## WHAT YOU NEED TO DO
1: Reproduce the passage of the Mortimer v Land Development Agency judgment starting at "1. On 23 April" and ending at "(original emphasis)".
2: Write the next part of the Mortimer v Land Development Agency judgment, picking up after its last sentence.

## SUPPLIED TEXT

Shane John Mortimer v Land Development Agency

Case

[2012] ACTSC 158

19 October 2012


SHANE JOHN MORTIMER v LAND DEVELOPMENT AGENCY                
[2012] ACTSC 158 (19 October 2012)

ABORIGINALS – Land Rights – application for an injunction – common law native title claim

Commonwealth of Australia Constitution Act 1900 (UK)
Human Rights Act 2004 (ACT), s 8
Native Title Act 1993 (Cth)

Australian Broadcasting Corporation v O’Neill [2006] HCA 46
Fejo v Northern Territory (1998) 195 CLR 96

Mabo v Queensland (No.2) (1992) 175 CLR 1

No. SC 104 of 2012

Judge:             Burns J
Supreme Court of the ACT

Date:              19 October 2012

IN THE SUPREME COURT OF THE     )
  )          No. SC 104 of 2012
AUSTRALIAN CAPITAL TERRITORY )          

BETWEEN:SHANE JOHN MORTIMER

Applicant

AND:             LAND DEVELOPMENT AGENCY
  Respondent

ORDER

Judge:  Burns J
Date:  19 October 2012
Place:  Canberra

THE COURT ORDERS THAT:

  1. The application for an injunction is refused.

Background

  1. On 23 April 2012 the applicant filed in this Court an Originating Application dated 18 April 2012 seeking the following:

Interlocutor (sic) Injunction to stop land sales at Lawson by the LDA or any other developer until Common Law Native Title determination and settlement with me has been finalised.

  1. This application is supported by an affidavit affirmed by the applicant on 5 April 2012, which states:

As Traditional Owner of the proposed sub-division by the LDA at Lawson ACT, that my COMMON LAW NATIVE TITLE to the land has not been considered in relation to this proposed sub-division and that the sale of any land or the sub-division of the land is not to proceed.

(original emphasis)

  1. On 29 May 2012 the respondent filed in this Court an Application in Proceedings dated 28 April 2012 seeking that the applicant’s Originating Application be dismissed. 

  1. No process seeking substantive relief has been lodged by the applicant.

The applicant’s argument

  1. According to his written submissions filed 14 May 2012, the applicant claims equitable relief on the grounds that his rights under s 8 of the Human Rights Act 2004 (ACT) have been violated in relation to his common law property rights. To this end, the applicant argues that his common law native title has been ignored due to his race.

  1. The applicant raises issues regarding the interplay between common law native title rights and interests and the extinguishment of said rights and interests by Commonwealth and Territory legislation.

  1. The applicant also submits that his common law native title property rights over the proposed subdivision of the land in the suburb of Lawson in the Australian Capital Territory (Lawson) have not been addressed according to law, particularly the Native Title Act 1993 (Cth) and the Commonwealth of Australia Constitution Act (the Constitution).  The applicant claims that the onus is on the Crown, and by this one assumes the applicant refers to the Commonwealth, to prove valid extinguishment of common law native title.  In the current matter, the applicant claims that the Crown is not able to prove valid extinguishment of the applicant’s common law native title over the land in the suburb of Lawson in the Australian Capital Territory, and accordingly any subdivision would be unlawful.

## DATA PROVIDED
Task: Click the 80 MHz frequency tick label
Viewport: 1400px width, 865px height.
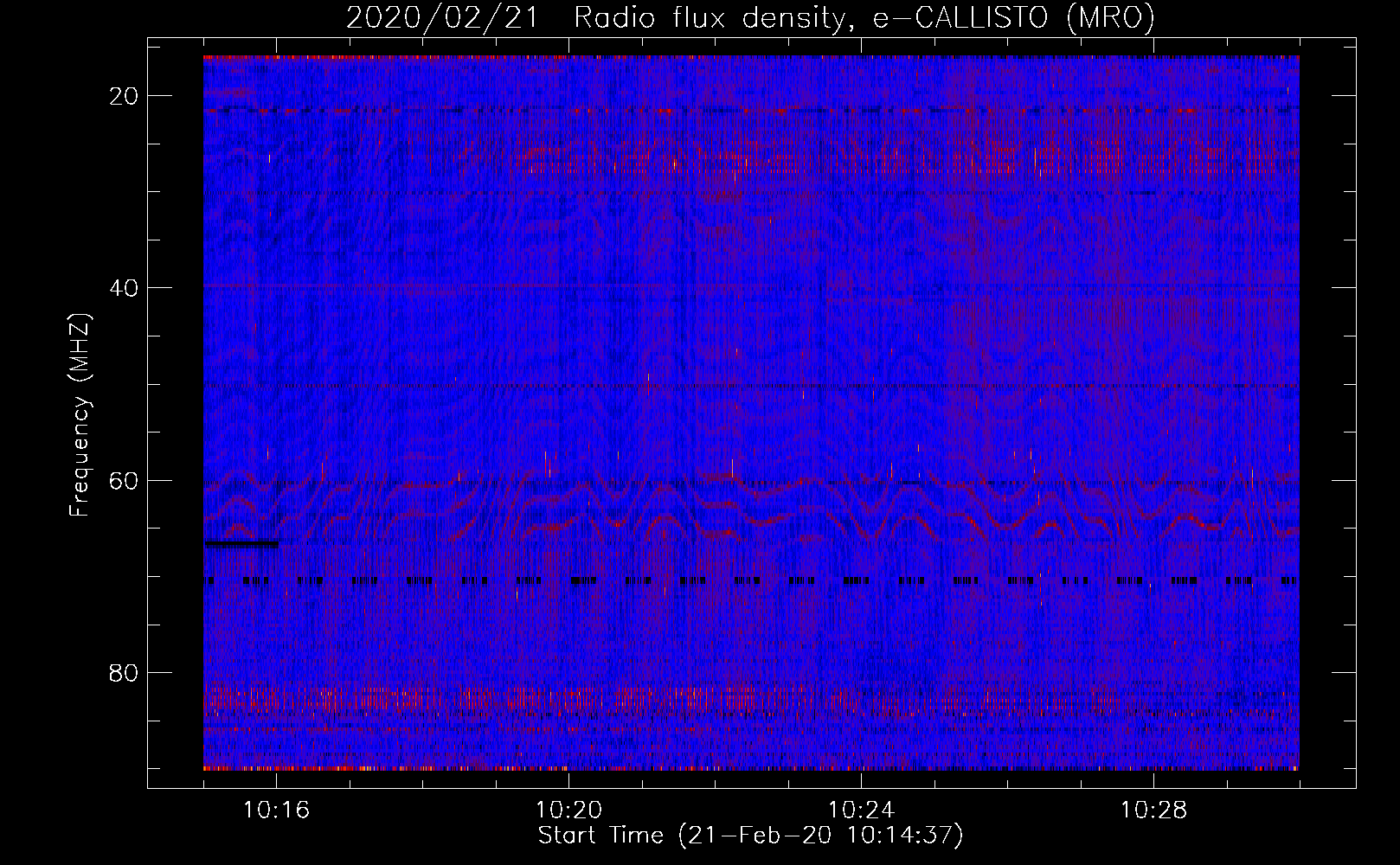Action: (124, 673)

## OUTPUTS IN ORDER
1:
1. On 23 April 2012 the applicant filed in this Court an Originating Application dated 18 April 2012 seeking the following:

Interlocutor (sic) Injunction to stop land sales at Lawson by the LDA or any other developer until Common Law Native Title determination and settlement with me has been finalised.

  1. This application is supported by an affidavit affirmed by the applicant on 5 April 2012, which states:

As Traditional Owner of the proposed sub-division by the LDA at Lawson ACT, that my COMMON LAW NATIVE TITLE to the land has not been considered in relation to this proposed sub-division and that the sale of any land or the sub-division of the land is not to proceed.

(original emphasis)

2:
  1. Finally, the applicant also seeks for the hearing of this matter to be transferred to the Federal Court, as the matter concerns constitutional and native title matters.

The respondent’s argument

  1. The respondent’s arguments for the dismissal of the applicant’s claim are outlined in a letter to the applicant dated 29 May 2012.  According to that document, the respondent argues that the applicant has sought an injunction from this Court without having satisfied the requirements of an injunction.  On that basis, the respondent seeks that the applicant’s application be struck out.

  1. On the serious issue to be tried, namely the applicant’s common law native title claim, the respondent argues that native title over the land at Lawson was extinguished in 1833 and 1836 by sale of the relevant land by the Crown to a private land owner; a Mr George Palmer.  According to the New South Wales Register of Deeds, Mr Palmer was given a fee simple title, which was then compulsorily acquired by the Commonwealth in 1915.

  1. The respondent notes that the case of Mabo v Queensland (No.2) (1992) 175 CLR 1 supports their argument regarding the extinguishment of common law native title. Specifically in the joint judgment of Deane and Gaudron JJ at [23]:

The third limitation is related to both the first and the second.  It is that common law native title, being merely a personal right unsupported by any prior actual or presumed Crown grant of any estate or interest in the land, was susceptible of being extinguished by an unqualified grant by the Crown of an estate in fee or of some lesser estate which was inconsistent with the rights under the common law native title.

  1. And again at [60]:

The personal rights conferred by common law native title do not constitute an estate or interest in the land itself.  They are extinguished by an unqualified grant of an inconsistent estate in the land by the Crown, such as a grant in fee or a lease conferring the right to exclusive possession.

  1. Ultimately the respondent submits that there is no substantial issue to be tried and accordingly any transfer of the current matter to the Federal Court would be fruitless.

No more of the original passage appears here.